According to the Allen Heritage Guild, immigrants began to move into the Allen area in the 1840s, drawn to its free land and water. The immigrants replaced Caddo, Kiowa and Comanche Indian tribes in the region.
In 1874, the Houston & Texas Central Railroad built train tracks through Allen and constructed the stone dam, water tower and pump house on Cottonwood Creek. The water storage tank was used to refill the steam engines of trains.
“There is always water in Cottonwood Creek, even in a drought,” said Anne Gifford, Allen Heritage Guild board vice president and volunteer.
Gifford said the water stop served as a catalyst for the development of a nearby town, which provided a center for commerce for farmers. It also provided for better equipment and broader markets for agricultural production.
In 1876, the railroad filed documents to create the town of Allen, which was named after Ebenezer Allen, a former Republic of Texas attorney general and a railroad supporter.
The town had a population of 350 people by 1884 and included three churches and a flour mill. In 1908 the Texas Traction Company built an electric railroad through town named the Interurban, which was separate from the Houston & Texas Central Railroad. The electric train—operating in a capacity similar to the way Dallas Area Rapid Transit operates today, Gifford said—ran to cities including McKinney, Denison and Dallas.

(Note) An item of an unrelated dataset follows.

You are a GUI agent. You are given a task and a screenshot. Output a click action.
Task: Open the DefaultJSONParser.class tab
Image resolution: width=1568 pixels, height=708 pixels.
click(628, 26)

“For example, teachers who lived in McKinney would ride the Interurban to Allen and walk to the school house,” Gifford said.
Allen incorporated as a city in 1953 with only 400 residents. The guild attributes the small population to the decline in agriculture production and the ending of the interurban service in 1948 after a wreck and subsequent fire.
However, when construction began on US 75 in 1960, population began to grow rapidly in Allen again.